The Vatican recently announced that
if a believer follows the World Youth Day event on Twitter with “due devotion”
and is contrite in repenting his sins, he can reduce the length of the
punishment he will face in the afterlife. In other words, an indulgence, as
they call it: do what the Pope says and you serve less time in hellfire after
you die.
Not sure the Pope thought this one
through. Sounds like the Common Sense Department was overruled by the Marketing
Department – let’s sell Catholicism using social media and all that other cool
trendy stuff! “Getting out of hell and going to heaven? There’s an app for
that! It’s totes cray cray!”
As we know, organized religion is a
gigantic fraud aimed a frightening stupid people with lies, so that they obey
the priests and give them money and food. It has always been about generating
revenue. As I’ve mentioned before, it was this greed-driven fraud which finally
killed the golden goose. Five hundred years ago one greedy cleric, the
Archbishop of Mainz, wanted to grab two bishoprics – church territories -- for
their revenue. Another greedy cleric, the Pope, want a ton of money to build
Saint Peter’s. So the Pope gave the archbishop his bishoprics if the
archbishop, in return, agreed to raise the money for the Pope’s church.
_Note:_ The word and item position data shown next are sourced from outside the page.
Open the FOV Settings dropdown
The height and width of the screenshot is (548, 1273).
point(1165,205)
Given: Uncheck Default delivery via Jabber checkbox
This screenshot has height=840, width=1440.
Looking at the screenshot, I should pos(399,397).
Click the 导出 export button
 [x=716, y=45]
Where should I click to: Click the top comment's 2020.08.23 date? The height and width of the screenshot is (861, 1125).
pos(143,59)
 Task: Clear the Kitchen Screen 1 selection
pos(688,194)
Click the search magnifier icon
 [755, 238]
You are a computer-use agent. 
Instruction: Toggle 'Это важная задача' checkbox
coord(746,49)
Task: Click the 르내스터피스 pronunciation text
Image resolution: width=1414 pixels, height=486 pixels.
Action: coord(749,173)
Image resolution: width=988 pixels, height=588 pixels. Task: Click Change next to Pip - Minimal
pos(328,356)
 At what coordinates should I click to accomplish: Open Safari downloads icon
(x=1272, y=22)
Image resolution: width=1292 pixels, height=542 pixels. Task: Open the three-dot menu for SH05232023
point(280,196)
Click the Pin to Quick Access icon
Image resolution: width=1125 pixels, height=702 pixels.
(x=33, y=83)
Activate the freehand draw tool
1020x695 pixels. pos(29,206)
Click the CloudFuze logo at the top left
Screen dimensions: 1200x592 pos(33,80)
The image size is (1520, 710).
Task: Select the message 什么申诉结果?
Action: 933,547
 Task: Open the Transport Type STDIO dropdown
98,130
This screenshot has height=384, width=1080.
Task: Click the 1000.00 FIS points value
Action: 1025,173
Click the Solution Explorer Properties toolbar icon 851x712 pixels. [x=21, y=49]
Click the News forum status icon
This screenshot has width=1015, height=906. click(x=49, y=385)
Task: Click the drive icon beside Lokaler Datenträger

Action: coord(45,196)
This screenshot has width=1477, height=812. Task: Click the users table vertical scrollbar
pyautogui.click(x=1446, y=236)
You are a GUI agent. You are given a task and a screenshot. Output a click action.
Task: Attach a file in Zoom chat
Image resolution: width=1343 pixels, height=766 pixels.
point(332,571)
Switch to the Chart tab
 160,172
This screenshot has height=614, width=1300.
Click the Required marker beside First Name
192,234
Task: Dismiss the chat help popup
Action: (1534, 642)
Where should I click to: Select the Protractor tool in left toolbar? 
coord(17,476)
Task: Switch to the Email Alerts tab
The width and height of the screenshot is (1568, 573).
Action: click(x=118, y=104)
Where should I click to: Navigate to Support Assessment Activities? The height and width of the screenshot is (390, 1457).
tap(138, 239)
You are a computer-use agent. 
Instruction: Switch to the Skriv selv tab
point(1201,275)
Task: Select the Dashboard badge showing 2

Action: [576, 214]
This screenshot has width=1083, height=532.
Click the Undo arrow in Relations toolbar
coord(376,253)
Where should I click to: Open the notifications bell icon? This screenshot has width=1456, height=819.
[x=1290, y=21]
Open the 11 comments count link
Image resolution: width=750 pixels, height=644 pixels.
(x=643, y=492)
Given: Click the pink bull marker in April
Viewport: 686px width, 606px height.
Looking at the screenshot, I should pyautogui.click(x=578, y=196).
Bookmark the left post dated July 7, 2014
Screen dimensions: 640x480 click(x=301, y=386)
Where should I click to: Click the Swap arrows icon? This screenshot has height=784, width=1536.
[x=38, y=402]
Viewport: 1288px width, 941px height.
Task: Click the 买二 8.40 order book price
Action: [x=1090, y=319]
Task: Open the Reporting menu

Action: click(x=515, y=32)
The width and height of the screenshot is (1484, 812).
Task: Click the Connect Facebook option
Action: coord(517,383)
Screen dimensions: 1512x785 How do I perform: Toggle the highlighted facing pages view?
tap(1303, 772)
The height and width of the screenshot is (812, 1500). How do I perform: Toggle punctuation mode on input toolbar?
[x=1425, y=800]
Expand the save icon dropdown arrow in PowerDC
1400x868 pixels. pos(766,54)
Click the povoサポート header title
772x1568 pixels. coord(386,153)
The
archbishop hired a bunco artist named John Tetzel to raise the money, and
Tetzel started the indulgence circus, complete with sales jingles to separate
the suckers from their money like PT Barnum. Give Tetzel money and you won’t go
to hell!
The sheer bullcrappery of this
became so obvious, that a backlash was inevitable. That one effort by two
priests (and one con artist, as if there’s any difference) to grab a ton of money
for themselves, helped launch the Protestant Reformation. This ended the
Catholic Church’s monopoly on the Christian world, and began Rome’s long
decline from the summit of power. And it happened fast: Tetzel started the
indulgences in 1517, and within months Martin Luther began his work attacking
the Church practices. Within two years Tetzel, now a laughingstock, was on his
deathbed, where he received a surprisingly generous letter from Luther himself,
which intimated that the real villain in the piece was not Tetzel but the
white-robed crooks who set him to work. And within a decade the Protestants had
their own church in Germany.
The new Pope hasn’t learned the
creed of the con artist: you can’t make the lies too obvious, or the marks get
suspicious. Right now the Catholic Church has enough problems with credibility.